> Tarefa A
Indique se cada afirmação concorda com o texto sobre a vacina antirrábica, respondendo sim ou não e citando literalmente as palavras do texto que decidem: (i) cães ou gatos com dono identificável devem ser monitorados por dez dias; (ii) quando o agressor não pode ser observado, o esquema prevê três doses de vacina; (iii) nos últimos dez anos, a maioria dos registros de raiva humana foi associada a cães.
> Tarefa B
Liste os dias em que o texto sobre a vacina antirrábica prevê a aplicação das doses de vacina quando o agressor não pode ser observado.
> Tarefa C
Dê continuidade ao texto sobre a vacina antirrábica a partir da última frase apresentada.

> Trecho selecionado
A aplicação imediata da vacina antirrábica após mordeduras de cães e gatos não é mais regra na rede pública de saúde. De acordo com novas orientações do Ministério da Saúde, a imunização só deve começar de forma automática quando o animal agressor não puder ser acompanhado. Caso exista a possibilidade de observação, o protocolo determina monitorar o estado de saúde do animal por dez dias antes de decidir pela profilaxia. A mudança consta na Nota Técnica nº 8/2022, que revisa o manejo de exposições humanas ao vírus da raiva em todo o país.
A atualização ganhou destaque depois de sucessivos ataques de cães da raça pitbull em Campo Grande (MS). A vendedora Nathalia Mendieta, 26 anos, foi mordida ao tentar separar uma briga entre animais e procurou atendimento na UPA Nova Bahia. No local, recebeu a informação de que não tomaria a vacina de imediato em virtude das novas recomendações. A Secretaria Municipal de Saúde confirmou a orientação, ressaltando que profissionais de vigilância captaram o endereço do tutor do cão e acompanharão tanto a evolução do ferimento quanto o estado de saúde do animal ao longo da observação.
Critérios para início da imunização
Conforme a nota técnica, a conduta diante de mordeduras ou arranhaduras depende basicamente de dois fatores: a espécie do agressor e a viabilidade de observação clínica. Quando se trata de cães ou gatos com dono identificável, a indicação é monitorar o animal por dez dias. A vacinação e o uso de soro antirrábico ou imunoglobulina humana passam a ser recomendados apenas se o animal apresentar sinais compatíveis com raiva, morrer ou desaparecer nesse intervalo. Caso o cão ou gato permaneça saudável, a profilaxia é dispensada.
Em situações em que o agressor não pode ser observado — por exemplo, animais de rua sem identificação — a imunização deve começar imediatamente. O esquema profilático para esses casos inclui a aplicação de soro antirrábico ou imunoglobulina, quando indicado, e quatro doses de vacina nos dias 0, 3, 7 e 14.
Foco em animais silvestres
O Ministério da Saúde fundamenta a revisão das diretrizes na mudança do perfil epidemiológico da raiva no Brasil. Nos últimos dez anos, a maioria dos registros de raiva humana foi associada a animais silvestres, principalmente morcegos, e não a cães. Por esse motivo, todo contato com morcegos ou outros mamíferos silvestres, mesmo domiciliados, passou a ser considerado acidente grave. Para essas ocorrências, o protocolo prescreve o início imediato do esquema com soro e quatro doses de vacina, independentemente da gravidade aparente da lesão.
O documento também amplia a vigilância sobre animais de produção, como bovinos, suínos e equídeos. Nesses casos, a necessidade de profilaxia deve ser analisada conforme o tipo de exposição e o cenário epidemiológico regional. A medida busca responder à circulação do vírus em áreas rurais e reduzir o risco de transmissão às pessoas que manipulam ou convivem com esses animais.

> Listagem abaixo
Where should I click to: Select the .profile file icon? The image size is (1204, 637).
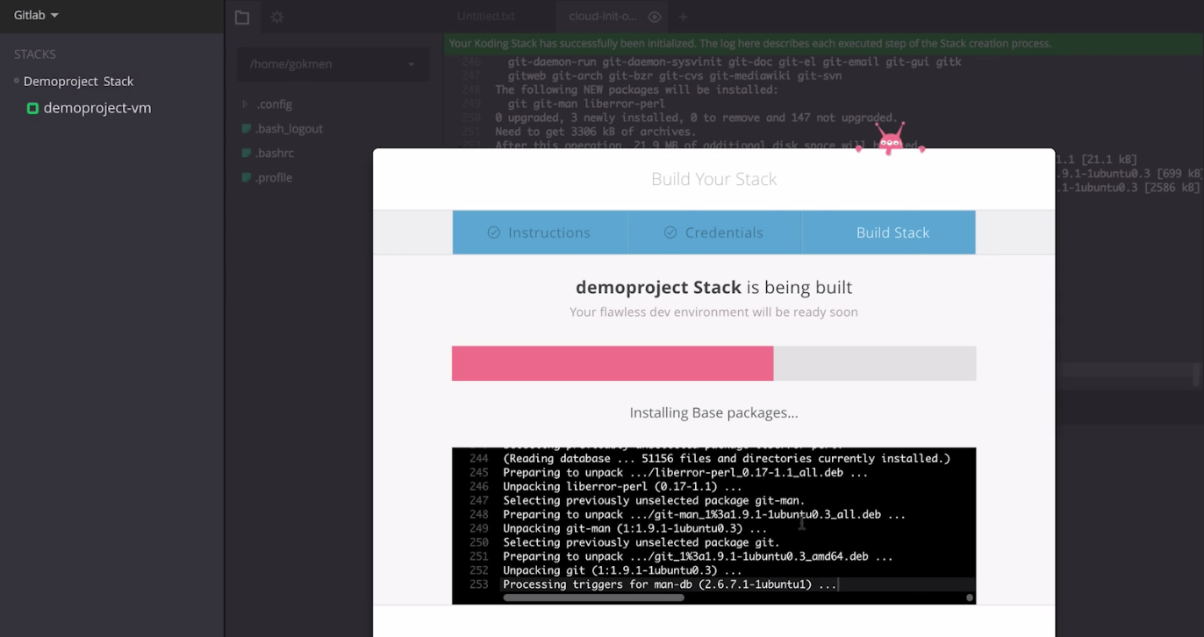pos(246,177)
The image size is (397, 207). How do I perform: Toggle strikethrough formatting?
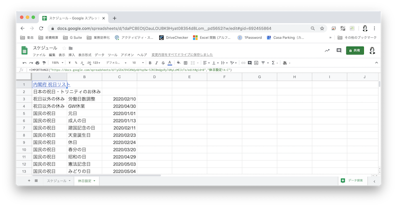[163, 63]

> Resposta esperada A
(i) Sim: "a indicação é monitorar o animal por dez dias".
(ii) Não: "quatro doses de vacina nos dias 0, 3, 7 e 14".
(iii) Não: "a maioria dos registros de raiva humana foi associada a animais silvestres, principalmente morcegos, e não a cães".

> Resposta esperada B
Dia 0, dia 3, dia 7 e dia 14.

> Resposta esperada C
Orientações de primeiros socorros
Apesar da mudança nos prazos de vacinação, a recomendação de cuidados imediatos após qualquer mordida ou arranhadura permanece. O Ministério da Saúde orienta lavar o ferimento com água corrente e sabão em abundância por, no mínimo, 15 minutos, além de procurar atendimento na unidade de saúde mais próxima para avaliação profissional. Lavagem cuidadosa reduz significativamente a chance de infecção e faz parte do protocolo de prevenção.
Racionalizar imunobiológicos
A nota técnica também menciona a necessidade de racionalizar o uso de imunobiológicos, diante da escassez mundial de vacina e soro antirrábico. Serviços de saúde devem registrar todas as doses aplicadas e utilizar as nomenclaturas oficiais SAR (Soro Antirrábico) e IGHAR (Imunoglobulina Humana Antirrábica) nos prontuários. Segundo a pasta, a estratégia visa assegurar estoque suficiente para acidentes de maior risco, especialmente envolvendo fauna silvestre.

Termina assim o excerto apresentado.